Curriculum for the 21st Century (C21)

Biodigital Human Heart

From 2010 until 2014, the NYU School of Medicine changed its curriculum.  The Curriculum for the 21st Century (C21) has led to many changes. Those that most impact the Department will be reviewed here.

The medical school curriculum paradigm suggested by Abraham Flexner more than 100 years ago established the framework which provided for two years of basic science study followed by two years of clinical experience. The NYU School of Medicine has shifted to a new system that includes a shorter "preclinical" period, early exposure to clinical medicine, interdisciplinary education, and a greater period of time after the core clerkships to allow for dual degrees, tracking, and meaningful research.

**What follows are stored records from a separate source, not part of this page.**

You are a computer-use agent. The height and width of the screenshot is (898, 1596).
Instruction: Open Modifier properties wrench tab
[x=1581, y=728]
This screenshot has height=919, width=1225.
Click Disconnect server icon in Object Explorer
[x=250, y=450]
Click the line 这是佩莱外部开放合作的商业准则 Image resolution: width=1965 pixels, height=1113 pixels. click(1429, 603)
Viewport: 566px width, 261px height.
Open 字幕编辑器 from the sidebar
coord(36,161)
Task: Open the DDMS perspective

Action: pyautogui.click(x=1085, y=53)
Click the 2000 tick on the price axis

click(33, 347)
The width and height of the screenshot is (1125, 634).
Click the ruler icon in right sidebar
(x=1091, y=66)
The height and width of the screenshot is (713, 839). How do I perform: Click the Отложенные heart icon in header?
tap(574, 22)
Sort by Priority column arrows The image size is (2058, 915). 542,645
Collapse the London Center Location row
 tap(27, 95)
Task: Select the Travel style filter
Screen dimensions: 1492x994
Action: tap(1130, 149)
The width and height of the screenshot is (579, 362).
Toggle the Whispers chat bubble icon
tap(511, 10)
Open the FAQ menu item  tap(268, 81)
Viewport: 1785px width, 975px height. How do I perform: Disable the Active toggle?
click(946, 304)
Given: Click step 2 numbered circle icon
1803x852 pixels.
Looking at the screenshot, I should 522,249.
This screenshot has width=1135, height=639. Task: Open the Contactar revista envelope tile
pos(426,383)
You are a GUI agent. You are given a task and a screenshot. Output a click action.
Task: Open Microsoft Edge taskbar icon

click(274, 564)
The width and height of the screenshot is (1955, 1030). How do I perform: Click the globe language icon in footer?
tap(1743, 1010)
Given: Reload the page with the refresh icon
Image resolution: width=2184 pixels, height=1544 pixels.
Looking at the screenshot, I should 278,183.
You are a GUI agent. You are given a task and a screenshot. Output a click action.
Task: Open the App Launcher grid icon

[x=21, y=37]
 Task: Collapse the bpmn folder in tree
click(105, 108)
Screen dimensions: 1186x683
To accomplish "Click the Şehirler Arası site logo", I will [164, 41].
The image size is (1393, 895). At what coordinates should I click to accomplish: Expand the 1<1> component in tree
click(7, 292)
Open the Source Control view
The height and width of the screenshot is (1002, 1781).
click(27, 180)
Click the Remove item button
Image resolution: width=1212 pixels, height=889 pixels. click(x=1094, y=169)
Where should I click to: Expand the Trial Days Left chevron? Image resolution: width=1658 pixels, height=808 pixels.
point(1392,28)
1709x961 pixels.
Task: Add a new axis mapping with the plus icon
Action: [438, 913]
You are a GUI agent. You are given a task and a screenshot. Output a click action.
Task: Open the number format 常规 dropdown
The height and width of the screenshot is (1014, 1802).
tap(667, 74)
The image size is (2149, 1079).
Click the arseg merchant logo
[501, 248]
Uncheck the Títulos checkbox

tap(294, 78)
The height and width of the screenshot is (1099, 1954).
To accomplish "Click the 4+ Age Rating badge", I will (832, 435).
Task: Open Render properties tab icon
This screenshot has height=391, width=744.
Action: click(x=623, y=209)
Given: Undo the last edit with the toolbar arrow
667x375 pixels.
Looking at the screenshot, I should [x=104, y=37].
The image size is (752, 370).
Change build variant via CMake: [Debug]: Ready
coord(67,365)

The new curriculum introduces important additions to the curriculum: Selectives and Concentrations and Pillars.  More rigorous than traditional electives, "Selectives" allow students to focus on relevant and important topics within medicine. The Department offers four Selectives: Cardiovascular Disease, Palliative Care, Global Health, and Health Policy. The new curriculum also allows students to concentrate on an area of interest including research during the final 18 months of medical school. Students can choose a concentration in Health Policy, Global Health and Research. Students will also have ongoing educational exercises called pillars that span all phases of medical school. These pillars include common diseases and disease processes and include colon cancer, atherosclerosis, diabetes, and tuberculosis. The Department of Medicine holds leadership positions in all four pillars.

C21 will also affect the clerkships. Instead of eight 8-week Medicine Clerkship blocks, the clerkship has been combined with Ambulatory Care for a total of four 12-week blocks. The Clerkships have started to integrate certain programs including the Humanistic Aspects of Medical Education program, the Saturday Conference and Pillar events. 

The Department of Medicine is dedicated to the success of C21 and our students. While the timing and specific content of the curriculum may change, we will continue to train clinician-scientists who are ready to meet the challenges of the 21st century. Our goal is to produce individuals who will maintain a life-long commitment to practice medicine with compassion, intellectual discipline, lifelong curiosity, and rigorous professionalism.